BEGIN

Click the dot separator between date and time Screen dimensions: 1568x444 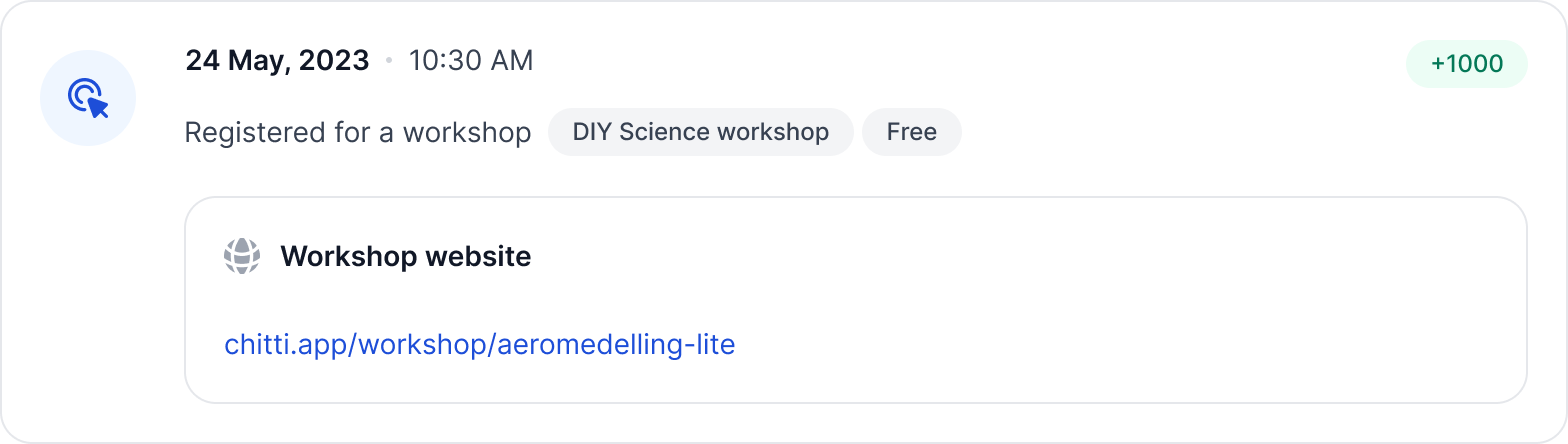(x=389, y=62)
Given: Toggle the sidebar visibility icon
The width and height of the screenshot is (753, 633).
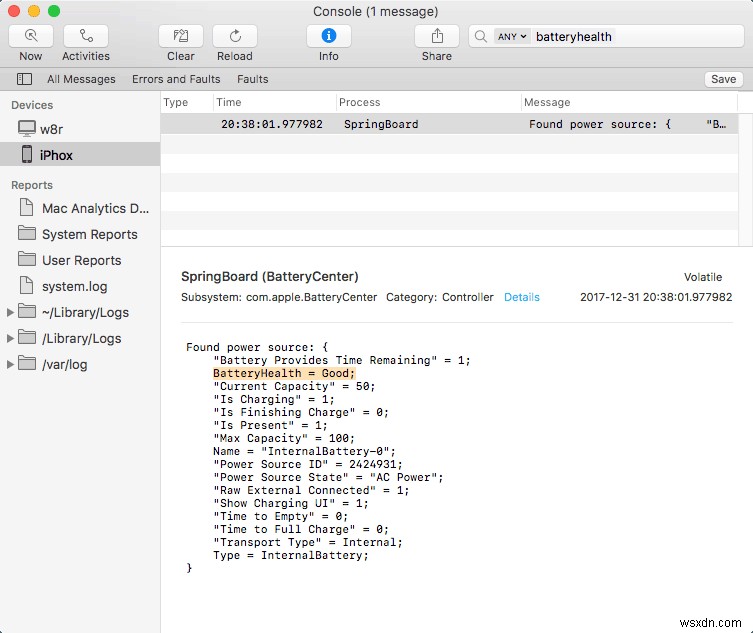Looking at the screenshot, I should (25, 79).
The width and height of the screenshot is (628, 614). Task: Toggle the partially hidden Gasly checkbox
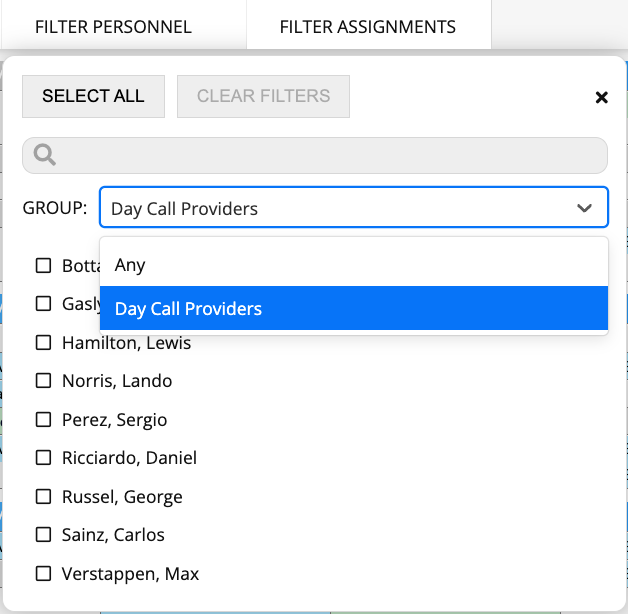coord(43,303)
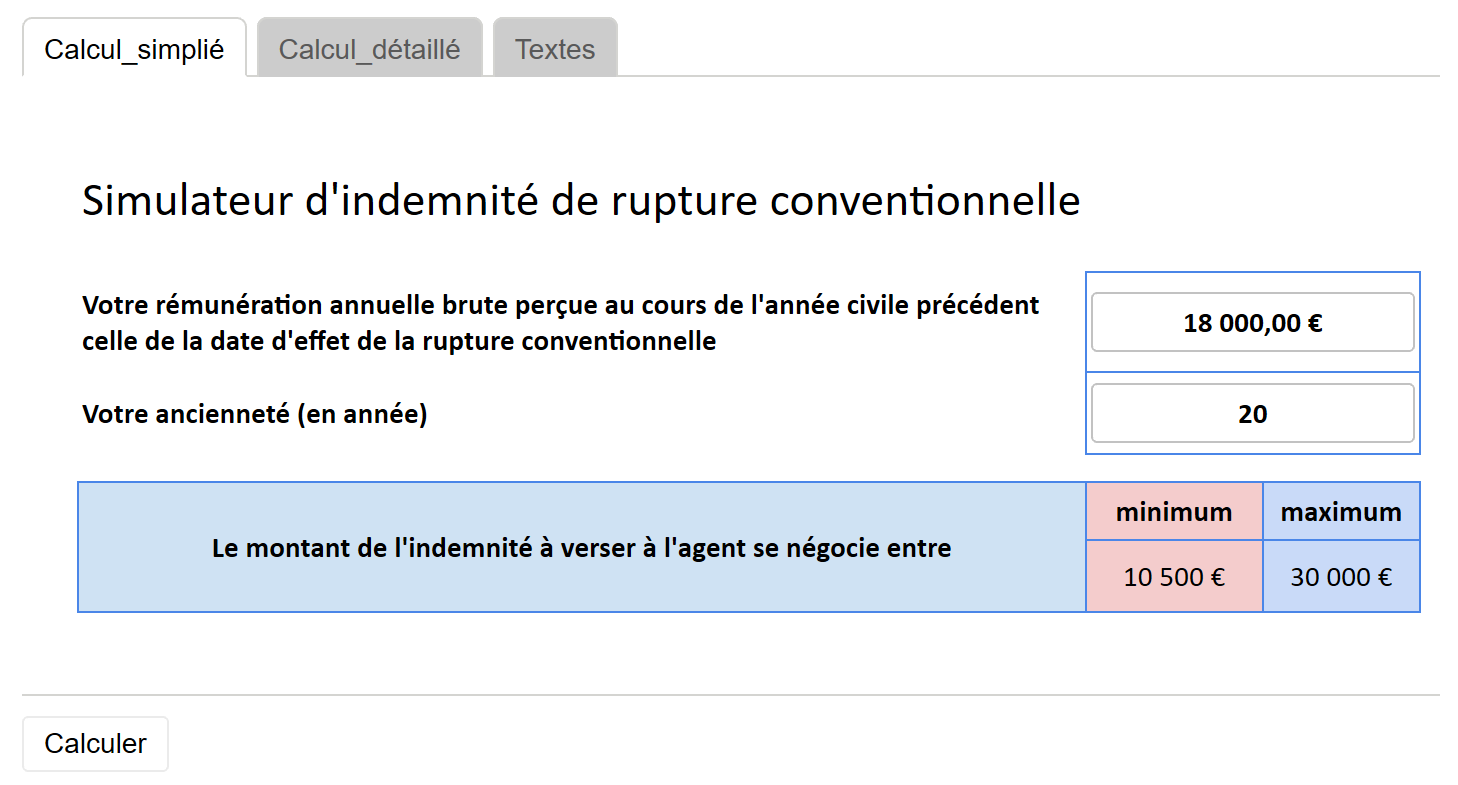The image size is (1458, 785).
Task: Click the 'Votre ancienneté' label text
Action: [185, 414]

END

Directions for this task.
Repeat exactly the lines from the one containing "Given: Toggle the sidebar visibility icon" to the last line of the data above, both included, and write no pictures into the copy.

Exercise response.
Given: Toggle the sidebar visibility icon
The width and height of the screenshot is (753, 633).
Looking at the screenshot, I should (25, 79).
The width and height of the screenshot is (628, 614). Task: Toggle the partially hidden Gasly checkbox
coord(43,303)
The image size is (1458, 785).
Task: Click the 'Votre ancienneté' label text
Action: [185, 414]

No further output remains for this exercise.